The lines to find are those in the entries that hold the word "profile"; copy every one of them.

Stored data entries
■ ■ ■ ■
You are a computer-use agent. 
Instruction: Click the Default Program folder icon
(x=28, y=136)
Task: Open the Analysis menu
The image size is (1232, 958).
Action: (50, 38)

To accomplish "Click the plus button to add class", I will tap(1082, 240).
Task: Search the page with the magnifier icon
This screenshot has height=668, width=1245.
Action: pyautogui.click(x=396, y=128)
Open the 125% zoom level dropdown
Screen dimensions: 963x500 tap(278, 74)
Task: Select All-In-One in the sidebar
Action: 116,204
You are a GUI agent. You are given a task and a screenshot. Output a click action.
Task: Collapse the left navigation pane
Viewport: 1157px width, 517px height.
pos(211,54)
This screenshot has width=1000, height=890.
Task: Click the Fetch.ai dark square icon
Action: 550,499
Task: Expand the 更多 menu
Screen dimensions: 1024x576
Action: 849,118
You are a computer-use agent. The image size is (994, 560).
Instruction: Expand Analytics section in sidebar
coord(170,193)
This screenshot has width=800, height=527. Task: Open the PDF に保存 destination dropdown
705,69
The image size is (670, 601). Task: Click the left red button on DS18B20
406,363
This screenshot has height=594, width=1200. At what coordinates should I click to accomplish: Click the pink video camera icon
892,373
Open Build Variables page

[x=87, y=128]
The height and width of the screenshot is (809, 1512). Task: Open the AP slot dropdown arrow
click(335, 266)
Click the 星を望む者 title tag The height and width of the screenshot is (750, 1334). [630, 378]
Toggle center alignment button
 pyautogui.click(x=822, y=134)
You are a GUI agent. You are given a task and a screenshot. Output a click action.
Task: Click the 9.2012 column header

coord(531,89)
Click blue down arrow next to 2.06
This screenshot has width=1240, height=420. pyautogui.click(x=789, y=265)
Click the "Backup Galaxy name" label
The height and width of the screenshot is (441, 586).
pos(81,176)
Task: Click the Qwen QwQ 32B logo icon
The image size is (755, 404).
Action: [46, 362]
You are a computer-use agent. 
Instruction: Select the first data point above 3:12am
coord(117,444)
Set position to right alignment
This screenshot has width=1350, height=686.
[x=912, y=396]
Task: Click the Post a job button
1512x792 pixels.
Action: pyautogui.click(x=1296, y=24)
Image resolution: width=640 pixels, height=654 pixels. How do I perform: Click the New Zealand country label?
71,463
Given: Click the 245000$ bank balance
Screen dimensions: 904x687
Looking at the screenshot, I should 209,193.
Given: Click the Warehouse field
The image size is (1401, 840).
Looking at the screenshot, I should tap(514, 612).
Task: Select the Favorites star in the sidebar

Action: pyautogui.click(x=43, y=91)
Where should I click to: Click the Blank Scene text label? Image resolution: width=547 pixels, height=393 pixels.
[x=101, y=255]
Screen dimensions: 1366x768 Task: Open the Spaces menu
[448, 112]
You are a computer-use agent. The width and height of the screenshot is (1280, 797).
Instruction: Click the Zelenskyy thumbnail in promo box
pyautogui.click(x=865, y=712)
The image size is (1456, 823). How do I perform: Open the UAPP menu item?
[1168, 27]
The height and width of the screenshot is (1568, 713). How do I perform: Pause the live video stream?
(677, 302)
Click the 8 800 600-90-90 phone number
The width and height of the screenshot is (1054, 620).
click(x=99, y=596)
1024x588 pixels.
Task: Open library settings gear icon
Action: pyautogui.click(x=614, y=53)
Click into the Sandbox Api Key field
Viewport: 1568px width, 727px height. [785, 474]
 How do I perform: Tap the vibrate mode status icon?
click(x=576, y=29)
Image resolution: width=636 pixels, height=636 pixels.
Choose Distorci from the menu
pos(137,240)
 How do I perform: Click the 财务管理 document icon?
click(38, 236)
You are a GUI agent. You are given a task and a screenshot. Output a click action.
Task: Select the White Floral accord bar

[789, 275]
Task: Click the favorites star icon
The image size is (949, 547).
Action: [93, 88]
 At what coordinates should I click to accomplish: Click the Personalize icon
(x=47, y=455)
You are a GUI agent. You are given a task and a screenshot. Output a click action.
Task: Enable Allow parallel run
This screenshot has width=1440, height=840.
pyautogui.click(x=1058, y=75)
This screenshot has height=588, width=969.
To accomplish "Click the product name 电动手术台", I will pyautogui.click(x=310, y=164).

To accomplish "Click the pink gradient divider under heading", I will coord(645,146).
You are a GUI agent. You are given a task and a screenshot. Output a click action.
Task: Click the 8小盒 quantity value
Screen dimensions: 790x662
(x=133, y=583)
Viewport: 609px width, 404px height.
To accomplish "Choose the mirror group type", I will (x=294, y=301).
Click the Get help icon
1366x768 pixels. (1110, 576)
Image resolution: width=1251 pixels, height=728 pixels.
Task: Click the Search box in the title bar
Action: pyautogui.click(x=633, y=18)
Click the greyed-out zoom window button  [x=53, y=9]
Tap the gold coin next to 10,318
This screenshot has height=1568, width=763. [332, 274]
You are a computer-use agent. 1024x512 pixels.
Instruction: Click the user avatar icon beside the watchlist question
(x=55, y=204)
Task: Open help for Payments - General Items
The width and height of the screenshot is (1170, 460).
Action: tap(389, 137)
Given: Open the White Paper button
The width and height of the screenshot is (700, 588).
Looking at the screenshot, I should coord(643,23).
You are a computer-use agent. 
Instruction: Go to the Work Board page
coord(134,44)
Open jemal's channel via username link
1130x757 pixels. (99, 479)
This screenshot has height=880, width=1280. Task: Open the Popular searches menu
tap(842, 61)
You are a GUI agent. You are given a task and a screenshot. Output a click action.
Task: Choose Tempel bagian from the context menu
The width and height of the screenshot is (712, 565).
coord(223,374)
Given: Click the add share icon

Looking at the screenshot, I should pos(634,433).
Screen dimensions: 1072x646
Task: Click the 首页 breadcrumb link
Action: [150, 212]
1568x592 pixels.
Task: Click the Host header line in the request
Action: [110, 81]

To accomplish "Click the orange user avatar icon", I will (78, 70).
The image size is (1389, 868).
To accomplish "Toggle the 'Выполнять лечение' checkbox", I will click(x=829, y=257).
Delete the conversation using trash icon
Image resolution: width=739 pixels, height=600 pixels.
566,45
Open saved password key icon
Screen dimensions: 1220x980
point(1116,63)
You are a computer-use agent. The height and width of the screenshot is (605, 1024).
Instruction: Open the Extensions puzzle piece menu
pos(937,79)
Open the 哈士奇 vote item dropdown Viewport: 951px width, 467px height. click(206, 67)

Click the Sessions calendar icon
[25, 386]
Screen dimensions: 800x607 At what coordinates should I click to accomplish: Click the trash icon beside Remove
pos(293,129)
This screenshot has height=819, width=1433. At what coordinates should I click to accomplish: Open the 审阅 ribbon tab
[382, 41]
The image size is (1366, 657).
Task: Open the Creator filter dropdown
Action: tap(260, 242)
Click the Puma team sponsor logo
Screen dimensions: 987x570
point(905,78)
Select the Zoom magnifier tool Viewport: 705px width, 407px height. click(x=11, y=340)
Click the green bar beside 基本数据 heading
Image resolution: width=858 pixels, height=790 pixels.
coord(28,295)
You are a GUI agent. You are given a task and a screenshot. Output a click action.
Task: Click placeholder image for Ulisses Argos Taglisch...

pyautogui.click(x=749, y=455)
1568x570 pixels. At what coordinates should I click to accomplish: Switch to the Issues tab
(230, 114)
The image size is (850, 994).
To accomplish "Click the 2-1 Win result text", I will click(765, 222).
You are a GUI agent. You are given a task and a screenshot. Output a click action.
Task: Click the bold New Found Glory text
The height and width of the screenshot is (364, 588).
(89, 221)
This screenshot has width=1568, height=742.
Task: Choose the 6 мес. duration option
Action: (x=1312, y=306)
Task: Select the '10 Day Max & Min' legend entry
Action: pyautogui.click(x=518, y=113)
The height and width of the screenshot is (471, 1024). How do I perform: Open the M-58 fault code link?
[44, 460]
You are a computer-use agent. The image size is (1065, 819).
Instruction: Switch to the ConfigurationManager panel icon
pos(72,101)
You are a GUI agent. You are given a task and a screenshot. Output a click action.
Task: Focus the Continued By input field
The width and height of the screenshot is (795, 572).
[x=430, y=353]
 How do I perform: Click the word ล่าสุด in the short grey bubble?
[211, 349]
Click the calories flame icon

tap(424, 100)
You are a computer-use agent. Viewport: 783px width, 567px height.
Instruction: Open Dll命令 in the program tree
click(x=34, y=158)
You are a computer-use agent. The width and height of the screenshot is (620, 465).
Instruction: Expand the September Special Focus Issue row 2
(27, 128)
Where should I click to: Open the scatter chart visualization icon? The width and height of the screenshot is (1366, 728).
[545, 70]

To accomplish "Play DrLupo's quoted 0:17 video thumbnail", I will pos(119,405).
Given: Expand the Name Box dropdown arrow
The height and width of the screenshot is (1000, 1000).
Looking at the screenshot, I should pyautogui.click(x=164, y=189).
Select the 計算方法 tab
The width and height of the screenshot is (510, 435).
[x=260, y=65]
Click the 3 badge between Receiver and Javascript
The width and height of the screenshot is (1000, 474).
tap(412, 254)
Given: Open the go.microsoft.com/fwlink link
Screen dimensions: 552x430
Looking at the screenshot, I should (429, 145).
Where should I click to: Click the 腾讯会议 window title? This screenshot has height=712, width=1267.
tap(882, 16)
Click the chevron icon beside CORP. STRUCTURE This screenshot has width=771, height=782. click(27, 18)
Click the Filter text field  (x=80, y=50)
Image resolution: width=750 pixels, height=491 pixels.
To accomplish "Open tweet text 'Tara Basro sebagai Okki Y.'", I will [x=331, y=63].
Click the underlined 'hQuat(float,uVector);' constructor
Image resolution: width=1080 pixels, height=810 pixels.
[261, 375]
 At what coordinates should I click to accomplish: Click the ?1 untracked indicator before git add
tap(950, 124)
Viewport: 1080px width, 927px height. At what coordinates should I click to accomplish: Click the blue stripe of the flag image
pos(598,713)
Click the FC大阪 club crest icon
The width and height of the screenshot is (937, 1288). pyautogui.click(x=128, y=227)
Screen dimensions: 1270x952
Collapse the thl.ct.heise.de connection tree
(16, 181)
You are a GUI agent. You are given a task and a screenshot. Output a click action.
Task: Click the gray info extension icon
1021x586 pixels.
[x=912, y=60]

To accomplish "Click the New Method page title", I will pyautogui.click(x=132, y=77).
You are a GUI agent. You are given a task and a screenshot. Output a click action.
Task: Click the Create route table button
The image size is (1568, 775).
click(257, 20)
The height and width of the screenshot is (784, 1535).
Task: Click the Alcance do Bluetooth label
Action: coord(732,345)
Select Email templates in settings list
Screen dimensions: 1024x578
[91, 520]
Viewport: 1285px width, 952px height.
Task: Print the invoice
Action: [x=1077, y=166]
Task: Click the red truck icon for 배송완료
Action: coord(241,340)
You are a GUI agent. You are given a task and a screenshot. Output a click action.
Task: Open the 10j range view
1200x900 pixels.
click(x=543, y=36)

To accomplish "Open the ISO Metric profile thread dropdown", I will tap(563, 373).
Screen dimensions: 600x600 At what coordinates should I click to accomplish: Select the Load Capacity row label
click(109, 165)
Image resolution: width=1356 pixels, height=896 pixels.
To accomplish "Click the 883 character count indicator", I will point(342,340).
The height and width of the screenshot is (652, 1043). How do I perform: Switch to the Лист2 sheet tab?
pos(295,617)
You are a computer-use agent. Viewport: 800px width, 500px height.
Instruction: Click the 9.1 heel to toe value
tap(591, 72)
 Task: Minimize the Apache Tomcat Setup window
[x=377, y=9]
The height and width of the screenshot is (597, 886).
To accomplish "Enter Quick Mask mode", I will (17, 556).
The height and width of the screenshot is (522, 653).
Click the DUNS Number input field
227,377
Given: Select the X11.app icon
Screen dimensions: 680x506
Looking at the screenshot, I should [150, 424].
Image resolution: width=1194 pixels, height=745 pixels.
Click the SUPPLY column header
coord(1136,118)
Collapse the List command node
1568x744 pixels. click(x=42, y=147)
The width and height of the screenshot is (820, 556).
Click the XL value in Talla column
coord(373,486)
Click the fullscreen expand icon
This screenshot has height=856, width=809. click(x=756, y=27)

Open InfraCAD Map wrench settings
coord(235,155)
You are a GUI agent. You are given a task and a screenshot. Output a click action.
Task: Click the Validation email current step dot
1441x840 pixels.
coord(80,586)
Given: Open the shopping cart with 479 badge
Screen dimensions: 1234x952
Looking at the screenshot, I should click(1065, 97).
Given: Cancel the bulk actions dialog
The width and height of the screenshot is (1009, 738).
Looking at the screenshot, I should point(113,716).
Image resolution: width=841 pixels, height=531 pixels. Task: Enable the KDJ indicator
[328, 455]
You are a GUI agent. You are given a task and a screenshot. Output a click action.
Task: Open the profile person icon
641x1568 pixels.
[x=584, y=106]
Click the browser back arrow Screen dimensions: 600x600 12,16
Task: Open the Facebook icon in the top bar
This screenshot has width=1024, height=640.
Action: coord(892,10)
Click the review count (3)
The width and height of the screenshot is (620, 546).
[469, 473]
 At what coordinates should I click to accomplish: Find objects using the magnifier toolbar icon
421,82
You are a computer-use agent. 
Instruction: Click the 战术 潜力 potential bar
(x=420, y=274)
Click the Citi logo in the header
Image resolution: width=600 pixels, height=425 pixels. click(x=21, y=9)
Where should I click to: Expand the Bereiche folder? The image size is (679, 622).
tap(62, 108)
■ ■ ■ ■
## Result:
To accomplish "Open the ISO Metric profile thread dropdown", I will tap(563, 373).
Task: Open the profile person icon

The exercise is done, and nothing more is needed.